[Task 1] For each statement about the Norway travel blog, answer yes or no and quote the blog's deciding words: (a) The in-store baked bread cost 75p. (b) The under sea tunnel at the end of the Atlantic Road can be avoided. (c) The fuel bill came to £116.
[Task 2] Pick up the Norway travel blog after its last sentence and write its continuation.
— Begin Source passage —
Monday 30 May 2011

Alesund & The Atlantic Road


The weather has been a bit strange to us for the last few days, it seems to rain all night and then give us sunny intervals during the day. We arrived at Alesund after having travelled from Geiranger and parked up at the Sea Life Centre just on the outskirts of town. We managed to pick up a Wifi hotspot 2 miles away across the water from the opposite shore which while slow allowed us to get some more info on the town and plan out the days ahead.

There isn't a great deal in Alesund, but we ascended the 418 steps to the mound that is in the middle of the town and took the long route around the city covering about 5 miles with a few de-tours. We wandered around the town centre but didn't really find much and the thick guide book "in and around Alesund" concentrated more on the 'around'!

Today we woke up to blue sky and bright sunshine and it has stayed like that all day, we rushed round Rema 1000 to get a few bits and pieces food wise and found some in-store baked bread for 75p - the cheapest we've seen in all Scandinavia. I've not tasted crusty bread for weeks and looking forward to some toast in the morning! There was also a ferry crossing which took 40 minutes and was like a mini 'Spirit of Britian' inside - usually we just sit in the van but we got out for a wander. Free Wifi too! 


The Atlantic road was actually a little bit of an anti-climax, I mean it was nice and everything but it looks better looking back (from the Sea as per the brochures!) at it then actually travelling along it. The end of which there is a 6km under sea tunnel which is unavoidable, had I known they charged an additional £4 for passengers I'd have got Sophie to hide in the toilet! However, when I checked the charges I was just glad they classified us under 6 metres - £9.50 rather than £45 for 6.01m!, that said there are no measuring devices at this toll so you could probably get away with it in a larger van. 

Tonight we are parked in Kristiansund en route to Trondheim and still debating on if we travel on up to Nordkapp or not. We nursed 530 miles out of the tank but despite filling up at the cheapest filling station we'd seen all day the bill still came to £116 @ £1.49/litre. Roll on Estonia - currently £1.05!


Alesund Overnight Location GPS: (62.46582, 6.10039) - Large carpark for the Aquarium Centre - Wifi possible with long range antenna across the water (3 hotspots).

Saturday 28 May 2011

Trollstigen



We try and only post a blog when we have something to share and it just so happens that there is plenty to share on the Norwegian leg of this trip!The journey from Geiranger where we spent the night last night to Alesund was excellent and Norway continues to deliver for its roads and the many vantage points built along the way. From the images in the guide these spots get very busy in peak season but we're lucky in as far as the main destination Trollstigen has been open just two weeks so far this year. A new visitor centre at the top of the pass is under construction and while the signs said open June 2011 by the state of works it looks set to overrun.
— End Source passage —
— Begin Extracted information —
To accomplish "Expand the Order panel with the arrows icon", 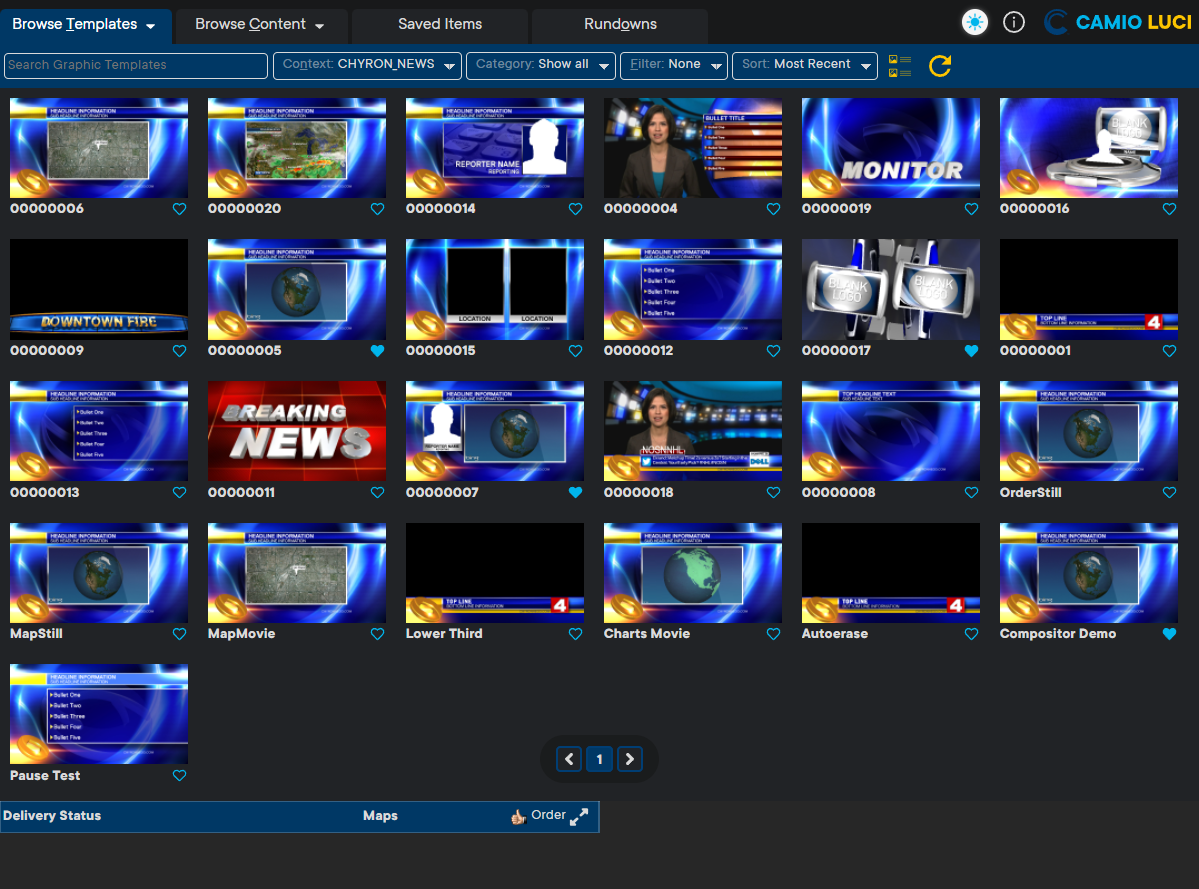I will click(x=579, y=816).
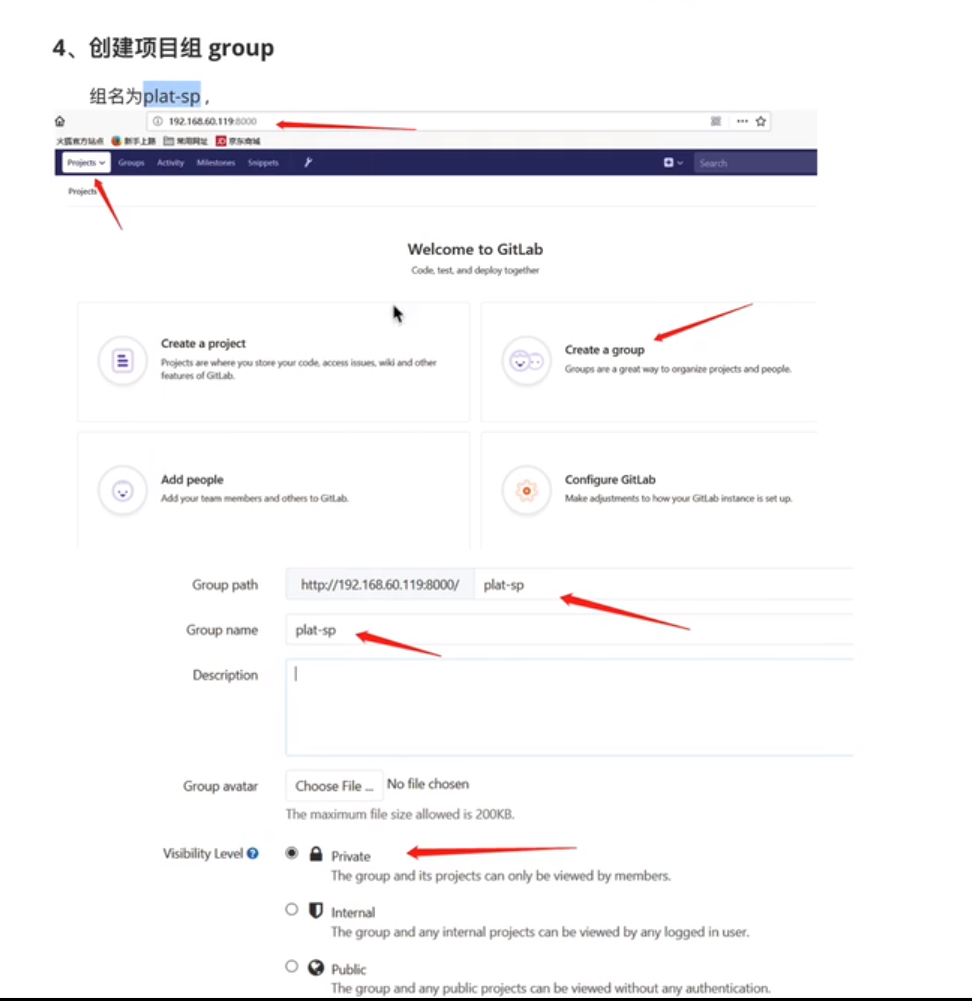Click the browser home icon
Screen dimensions: 972x1001
click(x=59, y=119)

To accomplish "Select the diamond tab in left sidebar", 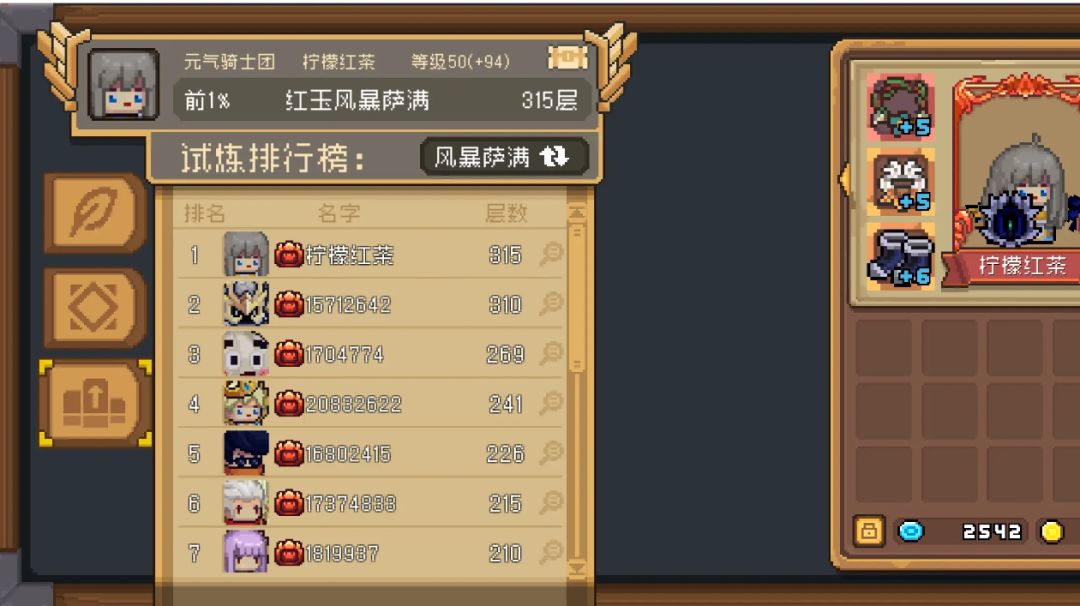I will click(x=95, y=307).
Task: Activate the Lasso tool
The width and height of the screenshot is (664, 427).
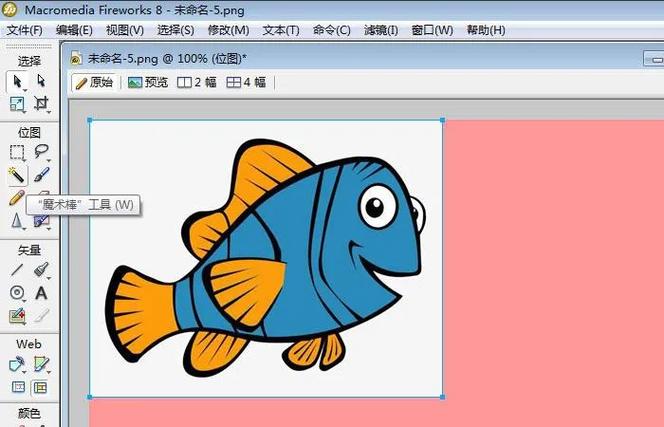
— End Extracted information —
[Exercise response 1]
(a) Yes: "found some in-store baked bread for 75p"
(b) No: "a 6km under sea tunnel which is unavoidable"
(c) Yes: "the bill still came to £116 @ £1.49/litre"

[Exercise response 2]
Officially the viewpoints were also out of bounds but since everyone else was hopping over the barriers so did we - we weren't going to come this far without seeing the view!  

We also recorded a short onboard video of the journey down the pass - no Colin Macrae Rally I'm afraid, the hairpins are full lock each way and we had a full toilet cassette which could make for a very messy ending!

Tonight we're Wild Parked in Alesund ready to explore the town tomorrow and do some walking. Fingers crossed for the weather!



Friday 27 May 2011

Geiranger & Route 63


The Norwegian's know a thing or two about keeping roads clear! The Route 63 'tourist route' pass was dry as a bone despite 3-4 meter drifts at the side of the road. Our only slight disappointment so far on this trip is that Dalsnibba Pass was closed which is supposed to be a good view, however it costs 100NOK so we'll bank the difference and spend it somewhere else (probably the Norwegian Road Toll invoice when that comes through the post!).

The view over Geiranger has to be one of the best views so far, a shame we're going to have to mingle with some of the passengers on those cruise ships. 70 year old women with 'wrap around' sun glasses and the like, mutton dressed as lamb doesn't even come close to what we saw today!

Just for you Gordon, Sophie balanced precariously on another ledge!



Overnight Location GPS: (62.10361, 7.20285) - Parking overlooking ferry - no restrictions on overnight but only really suitable for upto 6m. Waste faclities at bus station on main road - Free.

Breheimsenteret Blue Glacier - Jostedal



Now we are reaching the midpoint in Norway, the scenery has become even more breathtaking. We willingly payed the 30NOK honesty box toll to get to the car park at the bottom of the  Breheimsenteret Glacier at Jostedal. While it was just a stones throw away from the car park, to access the Glacier required clambering over a good few rocks and I don't mind admitting I was on my arse a few times! As we approached the colours changed from a muddy white to a deep blue colour as you can see from the pictures.


Why is the ice blue? Wikipedia states "Ice is blue for the same reason water is blue: it is a result of an overtone of an oxygen-hydrogen (O-H) bond stretch in water which absorbs light at the red end of the visible spectrum.".

We approached Route 55 from Luster to Lom which is one of the main tourist routes. We found that evening when we were talking to a lovely German couple that the route had only just been opened that afternoon at 2pm having been closed for the winter season. Seems we are pretty early for Norway, but as the German couple we spoke to were on their 15th trip to Norway told us now is the best time as it gets very busy in summer and the mosquito's away from the coastal regions are vicious.

No more english campers today, but plenty of UK registered classic cars on a rally. Looking at the prices, the cost of the "run" for one person is a grand more then we've spent in 51 days away! (more info here):

Wednesday 25 May 2011

Sognefjord

The morning started near Balestrand as we ascended up to Vassenden via Highway 13 avoiding what would have been yet another ferry. The route is popular with walkers who walk the length of the 21km path and get a return bus back to Balestrand. The bus wasn't running yet as we're a bit early (May) and we soon saw why - a lot of the trail is still covered in snow and the wooden duck boards which are used on large sections are very slippery when wet, a shame because I think we would have attempted it otherwise.

The only other traffic we have seen have been Camper Vans and in several places the drifts were higher then the van but the roads remained clear and open. I sense the Norwegians were laughing at us over our snow in December 2010!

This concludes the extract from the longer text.